The real work comes in Phase III — the large randomized, placebo-controlled trials — with hundreds to thousands of study subjects (depending on the disease) in hospitals, clinics or other study sites. Meanwhile, back at the ranch, the statisticians and others are processing the data and sometimes generating interim reports that may be reviewed by a data safety monitoring board. Phase III clinical trials may run just a few weeks or may cover many years. Why this great range of variation? A headache study may take a month or two, but a cholesterol lowering drug used for primary prevention to reduce the rate of heart attacks needs to include thousands of people and will take years to run. (http://www.phrma.org/research-development)
While these human trials are underway, other studies are being run, including long term animal toxicity studies and drug stability studies. Other teams are engaged in document preparation, package and labeling design, and FDA filing preparation, no small task. A typical New Drug Application (NDA) is 100,000 pages.
The FDA often convenes an advisory committee to review the drug. This committee will include independent experts in the field who analyze the analysis done by the FDA reviewers, along with presentations prepared by the pharmaceutical sponsor for the drug. The committee then votes and recommends for or against approval. But ultimately, the decision rest with the authorities at FDA.
After approval, the agency may require adverse event registries (e.g. birth defects with use of retinoids), or ask for additional post market studies. One drug I worked on was approved, but the PK data was rejected by FDA, owing to a long storage time before testing. FDA approved the drug with the proviso that the company redo their PK studies to complete their FDA submission.
The team involved in the process is vast — an expansive population of pre-clinical scientists, clinicians, clinical trial management personnel, statisticians, regulatory personnel, and more, and ultimately a team of marketing experts.
Review at FDA averages 16.9 months, but crucial drugs may receive rapid review.
Estimates are that of 10,000 New Chemical Entities that are characterized pharmacologically, only 10% will have an appropriate efficacy and safety profile to warrant entry into clinical study. From that 1,000 entities approved for clinical study, only 1% will prove to have adequate therapeutic efficacy and acceptable toxicity across the population at risk. So, 10 entities out of 10,000 make it through the entire process. Most of the attrition occurs before human use. But between Phase I and NDA, 90% of drugs are thrown out. In 2011, the FDA approved 23 drugs, and in 2010 only 21 drugs.

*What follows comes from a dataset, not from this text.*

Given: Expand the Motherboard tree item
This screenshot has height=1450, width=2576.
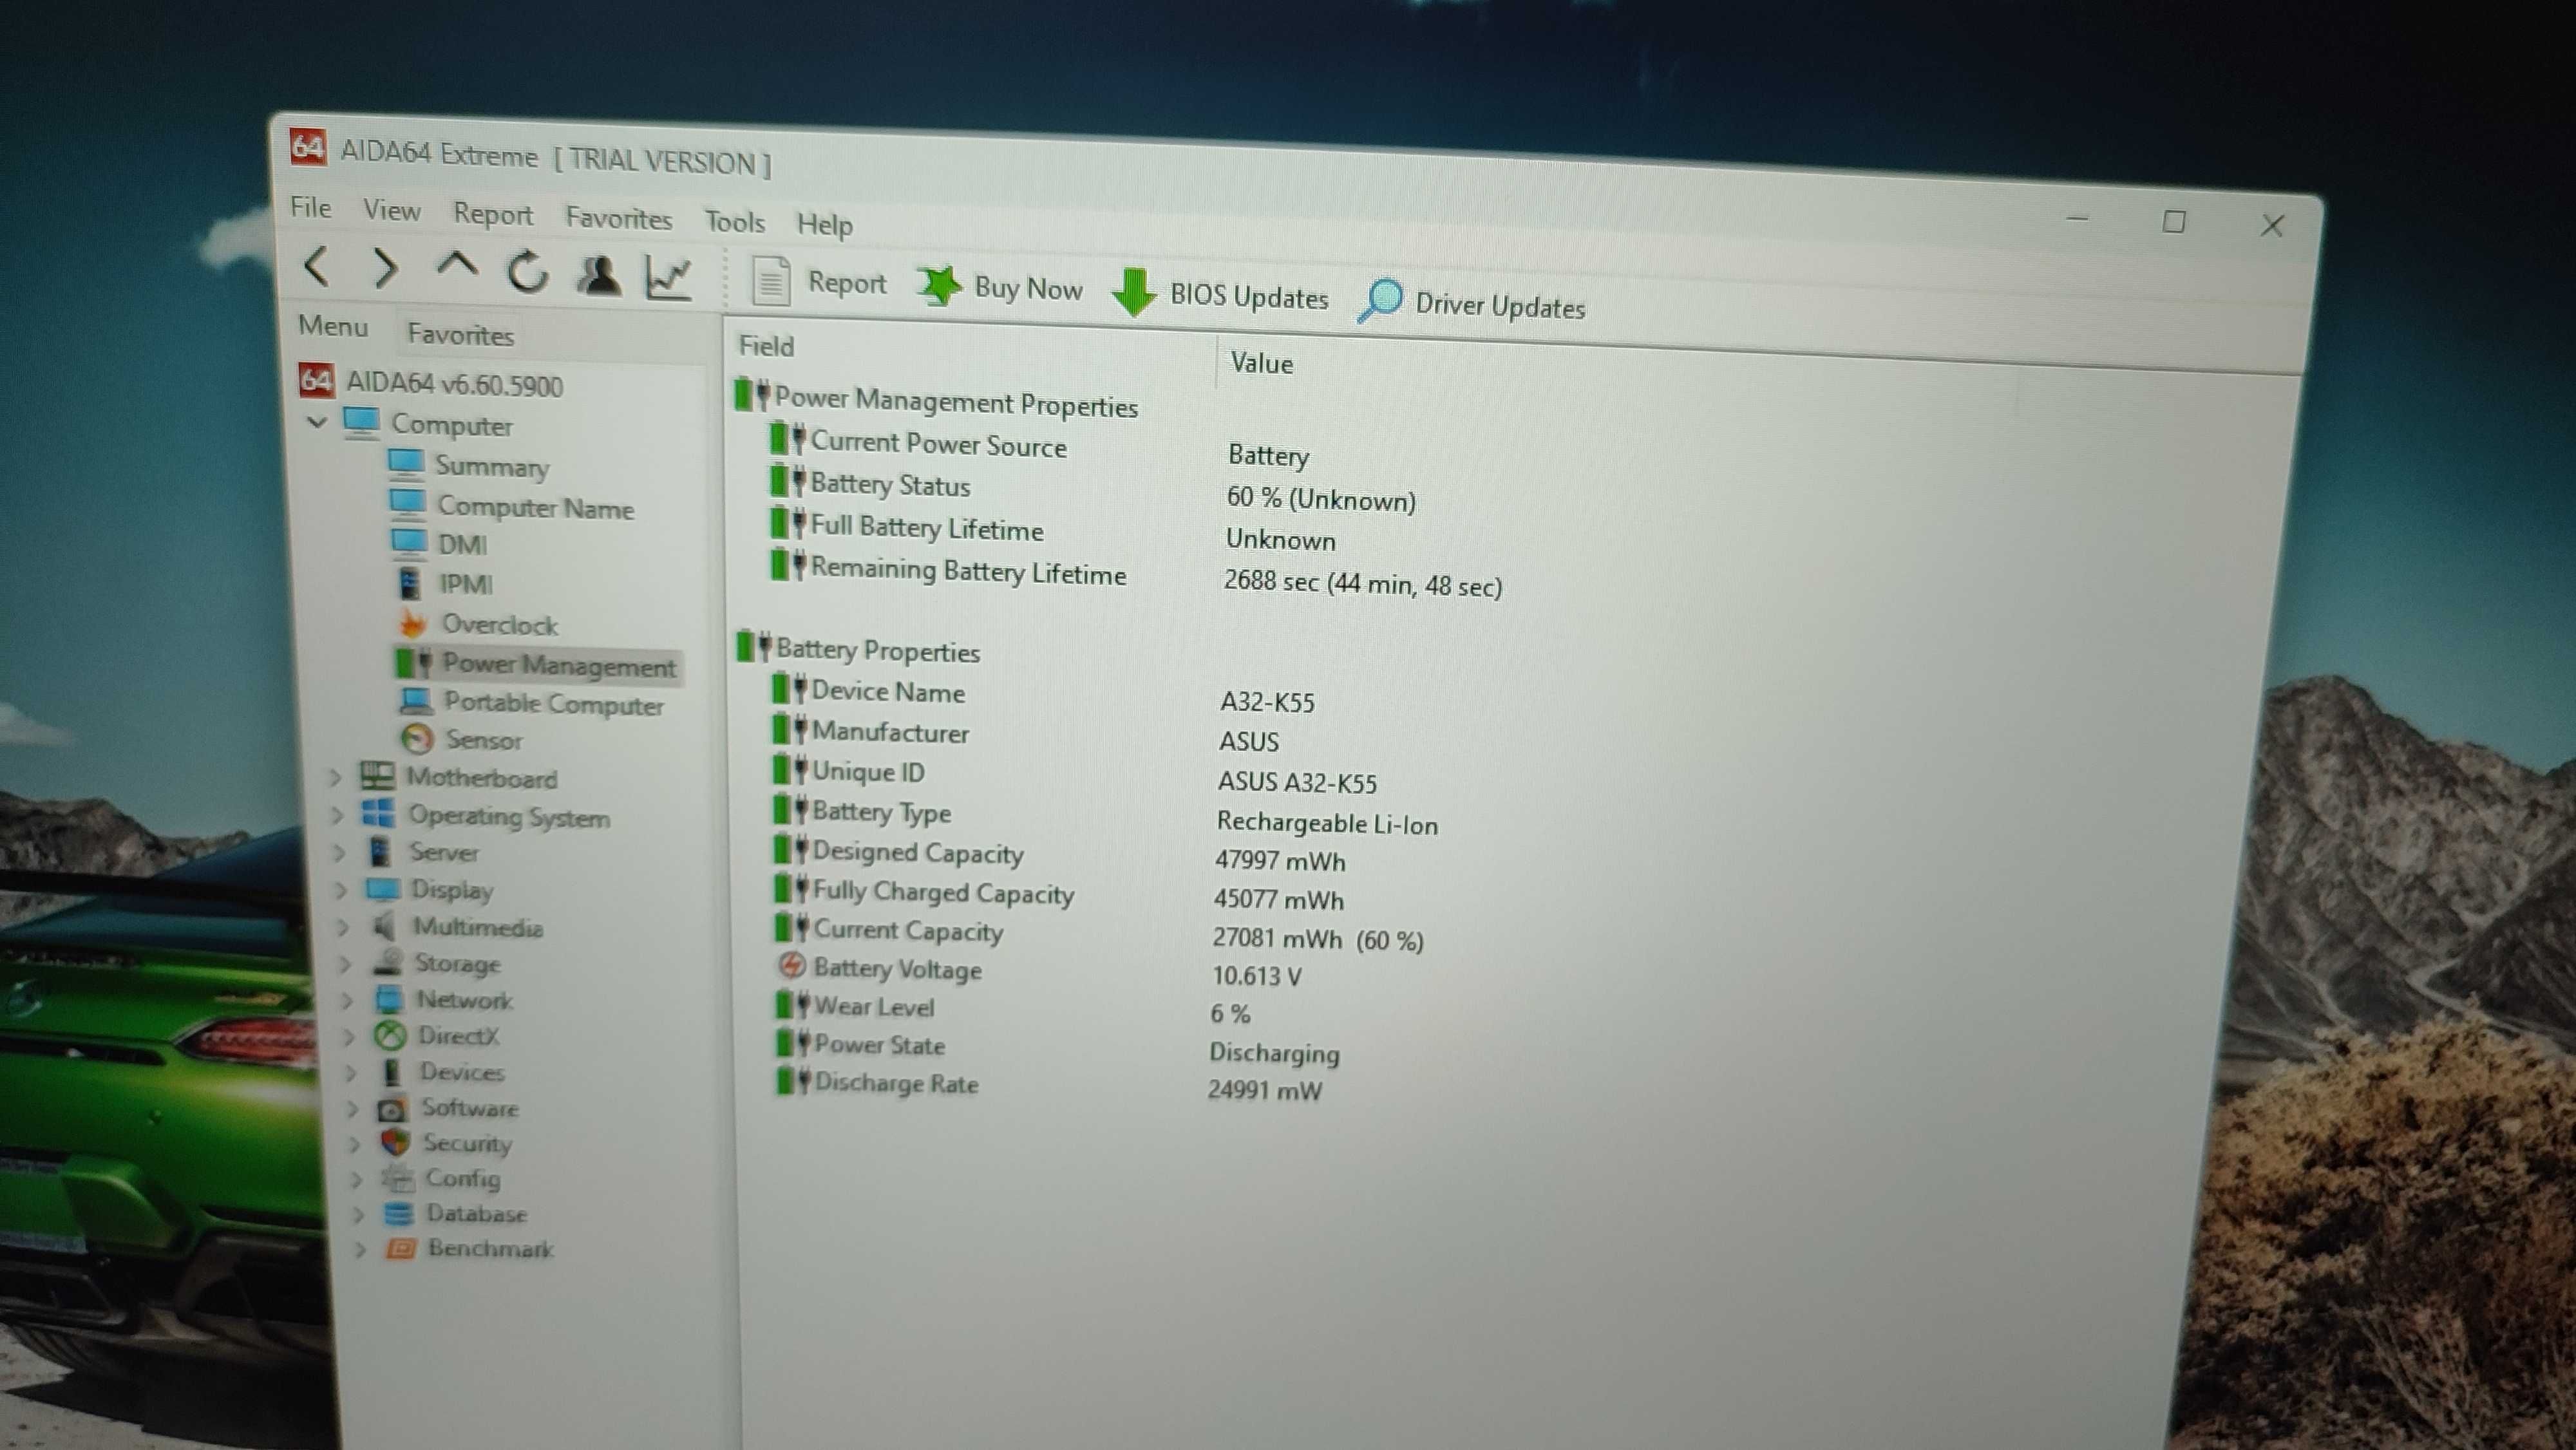Looking at the screenshot, I should click(341, 778).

Kola and Landis, Nature Review Drug Discovery, 2004 (3):711-715
So, back to the drug I was asked to look at. What will it take to bring this drug to market? 12-15 years and 800 million- $1 billion.

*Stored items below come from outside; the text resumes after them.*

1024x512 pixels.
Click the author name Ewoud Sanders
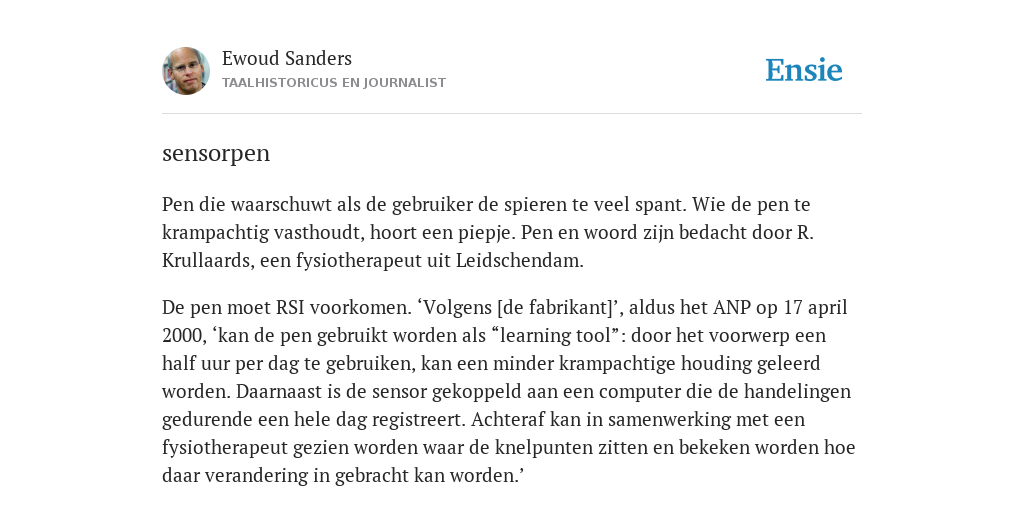(287, 59)
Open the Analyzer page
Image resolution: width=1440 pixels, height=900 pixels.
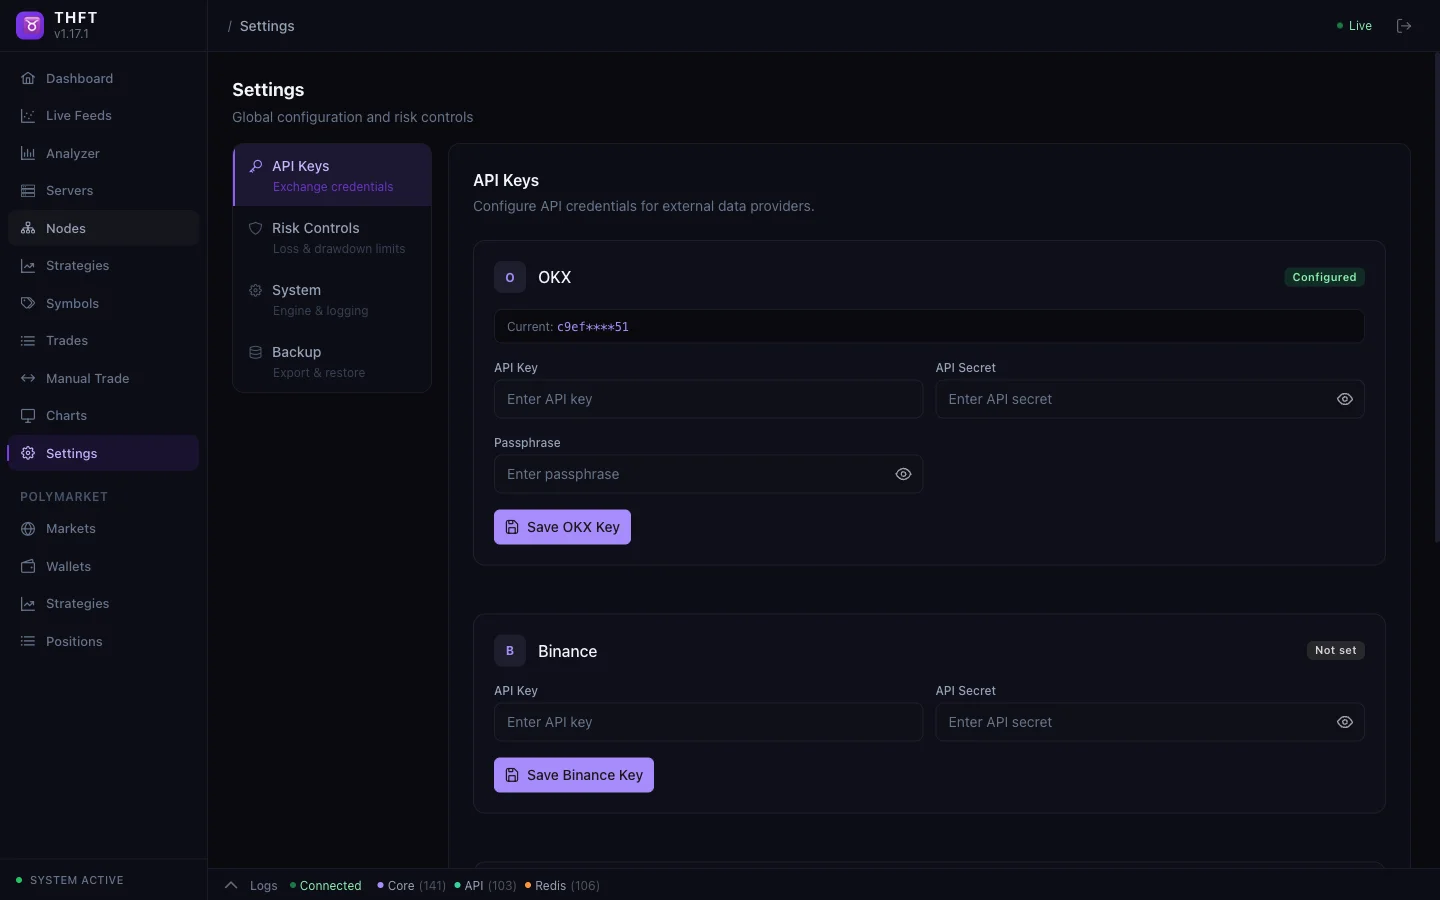tap(72, 154)
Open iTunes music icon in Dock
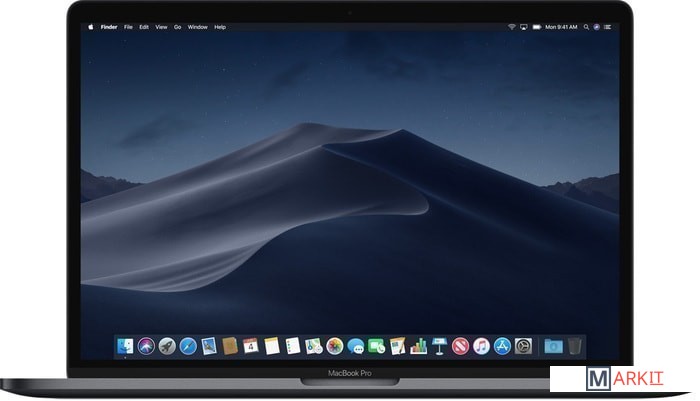Viewport: 700px width, 401px height. click(481, 346)
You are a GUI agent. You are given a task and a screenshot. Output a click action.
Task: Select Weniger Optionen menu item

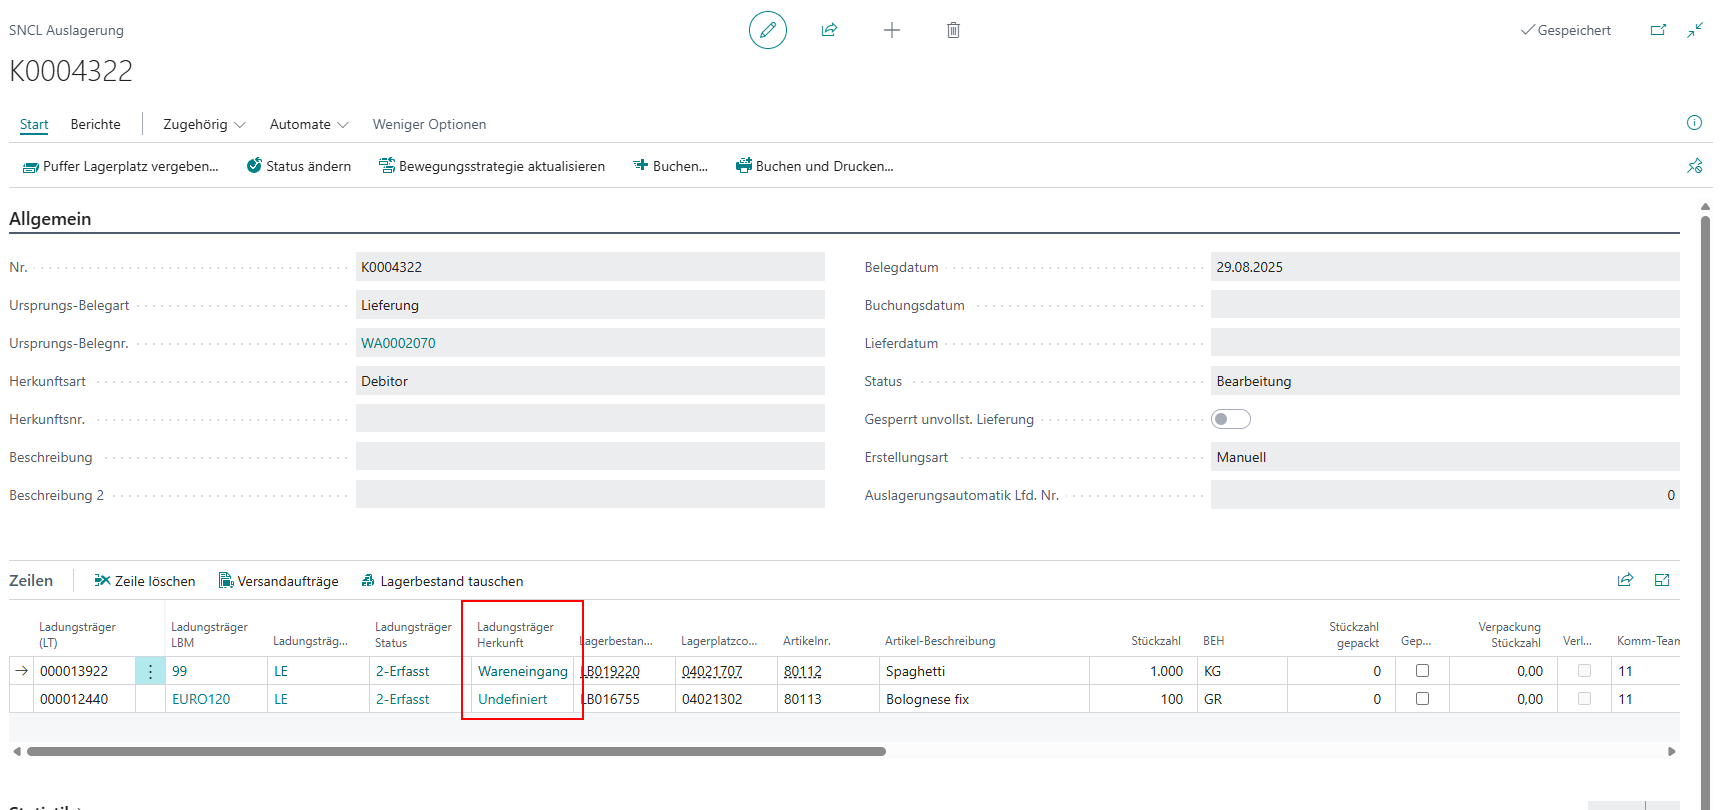tap(429, 124)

In an effort to streamline and improve the drug development process, the FDA developed the Critical Path Initiative, with 76 proposed areas to potentially improve the drug development process, and provide great efficiencies and higher productivity. The projects fall into six general areas:
1. Biomarker development
2. Streamlining clinical trials
5. Antibiotics and countermeasures to combat infection and bioterrorism
6. Developing therapies for children and adolescent
As these initiatives become actualized, the hope is that unlikely entities will be identified sooner in the process, since late stage failures are extremely costly. The initiatives also will strive to help shorten time lines and lower development costs.
In conclusion, there are opportunities in private, academic and governmental institutions working on upstream and downstream drug research. As our understanding of the fundamental physiology involved in disease expands, there will be expanded work opportunities for talented life science grads.